### Exercise details
A verbatim copy of the entries is the required answer.

[Start of Attachment]

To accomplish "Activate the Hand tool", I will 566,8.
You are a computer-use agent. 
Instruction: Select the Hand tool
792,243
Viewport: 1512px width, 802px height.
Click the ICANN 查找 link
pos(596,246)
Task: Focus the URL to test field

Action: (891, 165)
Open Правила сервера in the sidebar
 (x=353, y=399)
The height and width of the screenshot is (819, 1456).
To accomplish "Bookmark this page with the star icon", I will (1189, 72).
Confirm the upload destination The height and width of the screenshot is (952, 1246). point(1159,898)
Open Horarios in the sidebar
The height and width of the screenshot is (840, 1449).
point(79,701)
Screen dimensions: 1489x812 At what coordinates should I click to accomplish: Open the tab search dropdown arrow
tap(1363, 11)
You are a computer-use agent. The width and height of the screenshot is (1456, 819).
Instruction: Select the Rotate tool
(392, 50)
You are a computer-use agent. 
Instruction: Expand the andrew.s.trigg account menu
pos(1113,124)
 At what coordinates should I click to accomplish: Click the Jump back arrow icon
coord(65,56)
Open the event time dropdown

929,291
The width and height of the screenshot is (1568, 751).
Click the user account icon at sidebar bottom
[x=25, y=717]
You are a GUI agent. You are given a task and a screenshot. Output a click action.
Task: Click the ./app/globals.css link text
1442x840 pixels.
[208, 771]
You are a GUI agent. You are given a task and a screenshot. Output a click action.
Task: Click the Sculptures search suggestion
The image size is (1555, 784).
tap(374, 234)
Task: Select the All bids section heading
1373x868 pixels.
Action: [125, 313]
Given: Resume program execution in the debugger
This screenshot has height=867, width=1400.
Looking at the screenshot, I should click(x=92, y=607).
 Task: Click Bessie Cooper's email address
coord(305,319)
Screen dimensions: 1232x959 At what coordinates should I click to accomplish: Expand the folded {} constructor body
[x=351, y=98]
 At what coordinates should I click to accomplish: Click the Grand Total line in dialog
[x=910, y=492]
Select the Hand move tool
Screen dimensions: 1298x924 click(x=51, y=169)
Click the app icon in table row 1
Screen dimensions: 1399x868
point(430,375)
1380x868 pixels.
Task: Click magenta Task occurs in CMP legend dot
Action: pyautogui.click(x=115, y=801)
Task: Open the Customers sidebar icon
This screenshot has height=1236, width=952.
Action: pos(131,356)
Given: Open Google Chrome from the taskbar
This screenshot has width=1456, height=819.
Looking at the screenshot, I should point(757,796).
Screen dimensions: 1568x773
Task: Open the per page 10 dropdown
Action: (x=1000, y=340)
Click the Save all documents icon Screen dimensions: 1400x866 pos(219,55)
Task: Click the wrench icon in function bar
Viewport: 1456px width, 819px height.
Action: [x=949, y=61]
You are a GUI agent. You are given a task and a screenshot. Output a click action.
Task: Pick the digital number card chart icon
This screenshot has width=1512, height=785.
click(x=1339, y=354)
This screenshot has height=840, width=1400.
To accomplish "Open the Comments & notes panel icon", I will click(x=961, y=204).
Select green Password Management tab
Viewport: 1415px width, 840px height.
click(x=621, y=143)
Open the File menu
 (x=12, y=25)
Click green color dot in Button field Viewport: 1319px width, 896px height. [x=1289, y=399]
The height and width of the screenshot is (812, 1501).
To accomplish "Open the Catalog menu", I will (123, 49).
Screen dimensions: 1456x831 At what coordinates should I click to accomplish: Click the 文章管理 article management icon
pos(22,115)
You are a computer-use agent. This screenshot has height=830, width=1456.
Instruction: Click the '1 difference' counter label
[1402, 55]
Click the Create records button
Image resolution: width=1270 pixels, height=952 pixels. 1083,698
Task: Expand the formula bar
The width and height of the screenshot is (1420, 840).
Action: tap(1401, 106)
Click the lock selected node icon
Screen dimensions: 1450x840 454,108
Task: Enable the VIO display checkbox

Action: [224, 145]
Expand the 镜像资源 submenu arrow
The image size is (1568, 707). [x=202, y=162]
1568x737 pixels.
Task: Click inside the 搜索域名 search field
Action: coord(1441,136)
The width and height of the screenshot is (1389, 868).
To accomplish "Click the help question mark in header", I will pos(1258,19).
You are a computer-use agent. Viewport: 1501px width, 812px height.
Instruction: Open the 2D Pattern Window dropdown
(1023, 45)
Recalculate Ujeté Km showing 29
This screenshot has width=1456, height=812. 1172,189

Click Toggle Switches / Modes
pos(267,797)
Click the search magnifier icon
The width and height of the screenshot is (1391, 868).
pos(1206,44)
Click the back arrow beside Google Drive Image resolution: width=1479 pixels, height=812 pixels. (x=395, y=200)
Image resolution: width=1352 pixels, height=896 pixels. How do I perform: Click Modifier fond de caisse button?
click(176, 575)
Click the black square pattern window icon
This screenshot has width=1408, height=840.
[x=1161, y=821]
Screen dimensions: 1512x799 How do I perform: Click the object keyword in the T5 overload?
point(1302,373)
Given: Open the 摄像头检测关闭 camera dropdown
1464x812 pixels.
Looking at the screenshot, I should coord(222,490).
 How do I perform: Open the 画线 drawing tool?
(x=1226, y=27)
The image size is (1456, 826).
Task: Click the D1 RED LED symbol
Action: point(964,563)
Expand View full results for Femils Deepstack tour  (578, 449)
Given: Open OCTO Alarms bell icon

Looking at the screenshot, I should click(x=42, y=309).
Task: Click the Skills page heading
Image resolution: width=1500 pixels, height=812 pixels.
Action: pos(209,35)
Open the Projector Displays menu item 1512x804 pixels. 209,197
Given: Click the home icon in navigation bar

[End of Attachment]

### Your response
To accomplish "Activate the Hand tool", I will 566,8.
You are a computer-use agent. 
Instruction: Select the Hand tool
792,243
Viewport: 1512px width, 802px height.
Click the ICANN 查找 link
pos(596,246)
Task: Focus the URL to test field

Action: (891, 165)
Open Правила сервера in the sidebar
 (x=353, y=399)
The height and width of the screenshot is (819, 1456).
To accomplish "Bookmark this page with the star icon", I will (1189, 72).
Confirm the upload destination The height and width of the screenshot is (952, 1246). point(1159,898)
Open Horarios in the sidebar
The height and width of the screenshot is (840, 1449).
point(79,701)
Screen dimensions: 1489x812 At what coordinates should I click to accomplish: Open the tab search dropdown arrow
tap(1363, 11)
You are a computer-use agent. The width and height of the screenshot is (1456, 819).
Instruction: Select the Rotate tool
(392, 50)
You are a computer-use agent. 
Instruction: Expand the andrew.s.trigg account menu
pos(1113,124)
 At what coordinates should I click to accomplish: Click the Jump back arrow icon
coord(65,56)
Open the event time dropdown

929,291
The width and height of the screenshot is (1568, 751).
Click the user account icon at sidebar bottom
[x=25, y=717]
You are a GUI agent. You are given a task and a screenshot. Output a click action.
Task: Click the ./app/globals.css link text
1442x840 pixels.
[208, 771]
You are a GUI agent. You are given a task and a screenshot. Output a click action.
Task: Click the Sculptures search suggestion
The image size is (1555, 784).
tap(374, 234)
Task: Select the All bids section heading
1373x868 pixels.
Action: [125, 313]
Given: Resume program execution in the debugger
This screenshot has height=867, width=1400.
Looking at the screenshot, I should click(x=92, y=607).
 Task: Click Bessie Cooper's email address
coord(305,319)
Screen dimensions: 1232x959 At what coordinates should I click to accomplish: Expand the folded {} constructor body
[x=351, y=98]
 At what coordinates should I click to accomplish: Click the Grand Total line in dialog
[x=910, y=492]
Select the Hand move tool
Screen dimensions: 1298x924 click(x=51, y=169)
Click the app icon in table row 1
Screen dimensions: 1399x868
point(430,375)
1380x868 pixels.
Task: Click magenta Task occurs in CMP legend dot
Action: pyautogui.click(x=115, y=801)
Task: Open the Customers sidebar icon
This screenshot has height=1236, width=952.
Action: pos(131,356)
Given: Open Google Chrome from the taskbar
This screenshot has width=1456, height=819.
Looking at the screenshot, I should point(757,796).
Screen dimensions: 1568x773
Task: Open the per page 10 dropdown
Action: (x=1000, y=340)
Click the Save all documents icon Screen dimensions: 1400x866 pos(219,55)
Task: Click the wrench icon in function bar
Viewport: 1456px width, 819px height.
Action: [x=949, y=61]
You are a GUI agent. You are given a task and a screenshot. Output a click action.
Task: Pick the digital number card chart icon
This screenshot has width=1512, height=785.
click(x=1339, y=354)
This screenshot has height=840, width=1400.
To accomplish "Open the Comments & notes panel icon", I will click(x=961, y=204).
Select green Password Management tab
Viewport: 1415px width, 840px height.
click(x=621, y=143)
Open the File menu
 (x=12, y=25)
Click green color dot in Button field Viewport: 1319px width, 896px height. [x=1289, y=399]
The height and width of the screenshot is (812, 1501).
To accomplish "Open the Catalog menu", I will (123, 49).
Screen dimensions: 1456x831 At what coordinates should I click to accomplish: Click the 文章管理 article management icon
pos(22,115)
You are a computer-use agent. This screenshot has height=830, width=1456.
Instruction: Click the '1 difference' counter label
[1402, 55]
Click the Create records button
Image resolution: width=1270 pixels, height=952 pixels. 1083,698
Task: Expand the formula bar
The width and height of the screenshot is (1420, 840).
Action: tap(1401, 106)
Click the lock selected node icon
Screen dimensions: 1450x840 454,108
Task: Enable the VIO display checkbox

Action: [224, 145]
Expand the 镜像资源 submenu arrow
The image size is (1568, 707). [x=202, y=162]
1568x737 pixels.
Task: Click inside the 搜索域名 search field
Action: coord(1441,136)
The width and height of the screenshot is (1389, 868).
To accomplish "Click the help question mark in header", I will pos(1258,19).
You are a computer-use agent. Viewport: 1501px width, 812px height.
Instruction: Open the 2D Pattern Window dropdown
(1023, 45)
Recalculate Ujeté Km showing 29
This screenshot has width=1456, height=812. 1172,189

Click Toggle Switches / Modes
pos(267,797)
Click the search magnifier icon
The width and height of the screenshot is (1391, 868).
pos(1206,44)
Click the back arrow beside Google Drive Image resolution: width=1479 pixels, height=812 pixels. (x=395, y=200)
Image resolution: width=1352 pixels, height=896 pixels. How do I perform: Click Modifier fond de caisse button?
click(176, 575)
Click the black square pattern window icon
This screenshot has width=1408, height=840.
[x=1161, y=821]
Screen dimensions: 1512x799 How do I perform: Click the object keyword in the T5 overload?
point(1302,373)
Given: Open the 摄像头检测关闭 camera dropdown
1464x812 pixels.
Looking at the screenshot, I should coord(222,490).
 How do I perform: Open the 画线 drawing tool?
(x=1226, y=27)
The image size is (1456, 826).
Task: Click the D1 RED LED symbol
Action: point(964,563)
Expand View full results for Femils Deepstack tour  (578, 449)
Given: Open OCTO Alarms bell icon

Looking at the screenshot, I should click(x=42, y=309).
Task: Click the Skills page heading
Image resolution: width=1500 pixels, height=812 pixels.
Action: pos(209,35)
Open the Projector Displays menu item 1512x804 pixels. 209,197
Given: Click the home icon in navigation bar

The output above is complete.